To evaluate existing programs more accurately and
to assist in planning for the future, the committee
recommends that a mechanism be established to monitor
periodically changes in the status of nutrition education
in medical schools. One device would be to include more
exploratory questions on nutrition in the annual survey of
medical school curricula conducted by the AAMC. These
questions should be directed at persons with primary
responsibility for the program. The committee also
encourages each medical school to monitor its own program
to ensure that it remains abreast of advances in
nutrition. Finally, the committee recommends that in
approximately 5 years, an authoritative body such as the
Food and Nutrition Board of the National Research Council
reexamine the status of nutrition in U.S. medical
schools.
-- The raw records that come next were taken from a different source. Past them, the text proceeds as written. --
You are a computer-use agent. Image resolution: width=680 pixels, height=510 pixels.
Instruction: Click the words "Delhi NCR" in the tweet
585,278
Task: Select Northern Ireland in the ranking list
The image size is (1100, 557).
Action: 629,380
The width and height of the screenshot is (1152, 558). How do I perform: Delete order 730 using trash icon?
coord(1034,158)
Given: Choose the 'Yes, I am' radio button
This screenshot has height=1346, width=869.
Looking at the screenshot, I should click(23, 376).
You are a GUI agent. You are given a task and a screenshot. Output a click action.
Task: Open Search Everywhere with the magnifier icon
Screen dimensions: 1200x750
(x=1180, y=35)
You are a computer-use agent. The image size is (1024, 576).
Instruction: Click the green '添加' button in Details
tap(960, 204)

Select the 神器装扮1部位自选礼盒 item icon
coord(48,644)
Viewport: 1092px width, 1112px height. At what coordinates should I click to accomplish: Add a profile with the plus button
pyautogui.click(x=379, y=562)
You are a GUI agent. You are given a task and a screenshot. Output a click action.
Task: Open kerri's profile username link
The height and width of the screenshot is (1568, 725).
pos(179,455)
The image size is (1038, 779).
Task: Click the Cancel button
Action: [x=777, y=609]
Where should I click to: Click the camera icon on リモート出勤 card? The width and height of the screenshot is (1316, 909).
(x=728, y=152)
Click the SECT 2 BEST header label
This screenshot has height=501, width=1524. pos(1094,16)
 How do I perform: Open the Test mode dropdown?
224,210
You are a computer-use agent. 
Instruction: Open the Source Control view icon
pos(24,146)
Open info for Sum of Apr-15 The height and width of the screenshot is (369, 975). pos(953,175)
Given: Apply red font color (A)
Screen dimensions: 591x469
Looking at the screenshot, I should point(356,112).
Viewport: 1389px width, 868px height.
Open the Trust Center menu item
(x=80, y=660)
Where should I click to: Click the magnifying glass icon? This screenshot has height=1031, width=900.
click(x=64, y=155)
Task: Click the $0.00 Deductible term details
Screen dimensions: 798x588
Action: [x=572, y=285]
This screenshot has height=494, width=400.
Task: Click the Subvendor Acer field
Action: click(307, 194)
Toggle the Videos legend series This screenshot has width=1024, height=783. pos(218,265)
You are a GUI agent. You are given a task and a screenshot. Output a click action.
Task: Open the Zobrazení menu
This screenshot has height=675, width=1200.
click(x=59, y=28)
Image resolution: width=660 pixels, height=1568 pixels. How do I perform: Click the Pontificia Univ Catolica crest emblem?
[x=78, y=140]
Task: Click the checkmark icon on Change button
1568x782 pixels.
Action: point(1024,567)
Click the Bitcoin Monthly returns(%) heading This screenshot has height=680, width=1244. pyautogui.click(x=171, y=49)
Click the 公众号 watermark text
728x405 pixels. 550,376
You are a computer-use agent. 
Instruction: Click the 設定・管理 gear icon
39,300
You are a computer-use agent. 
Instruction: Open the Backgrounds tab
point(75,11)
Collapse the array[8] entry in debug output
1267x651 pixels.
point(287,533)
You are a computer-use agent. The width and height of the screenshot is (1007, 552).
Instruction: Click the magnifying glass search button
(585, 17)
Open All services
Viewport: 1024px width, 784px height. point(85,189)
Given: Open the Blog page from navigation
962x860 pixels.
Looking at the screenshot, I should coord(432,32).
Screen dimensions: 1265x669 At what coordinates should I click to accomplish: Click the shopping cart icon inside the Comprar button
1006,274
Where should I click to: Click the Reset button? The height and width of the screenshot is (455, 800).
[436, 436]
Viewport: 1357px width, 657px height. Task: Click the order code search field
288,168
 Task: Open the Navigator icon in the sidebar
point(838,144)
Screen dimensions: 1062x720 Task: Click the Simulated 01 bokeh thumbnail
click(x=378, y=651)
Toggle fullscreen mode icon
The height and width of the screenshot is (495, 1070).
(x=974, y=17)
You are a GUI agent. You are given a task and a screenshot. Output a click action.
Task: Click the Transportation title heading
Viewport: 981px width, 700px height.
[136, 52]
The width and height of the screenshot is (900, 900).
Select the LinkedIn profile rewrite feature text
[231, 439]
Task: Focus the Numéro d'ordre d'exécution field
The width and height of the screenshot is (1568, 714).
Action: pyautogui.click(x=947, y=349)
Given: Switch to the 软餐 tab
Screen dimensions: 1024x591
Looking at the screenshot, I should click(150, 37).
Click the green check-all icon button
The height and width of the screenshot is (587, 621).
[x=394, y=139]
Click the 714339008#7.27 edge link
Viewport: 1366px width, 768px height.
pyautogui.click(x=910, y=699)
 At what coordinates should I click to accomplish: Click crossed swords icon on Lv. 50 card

The absence of a reliable surveillance
mechanism thus far has severely hampered the ability to
define the dimensions of the problem and to characterize
progress.
* * * *
All the elements outlined above--placement of nutrition
in the curriculum, scope and duration of courses, finan-
cial and administrative support for faculty and research,
attention by accreditation bodies that influence medical
education, and mechanisms for monitoring progress--are
essential to ensure that nutrition programs are initiated
and that existing ones are rejuvenated and sustained. The
committee recognizes the difficulties that attend any
curricular change in undergraduate medical education.
Nonetheless, it believes that most medical schools could
implement the above recommendations now without major re-
allocation of funds or displacement of other disciplines.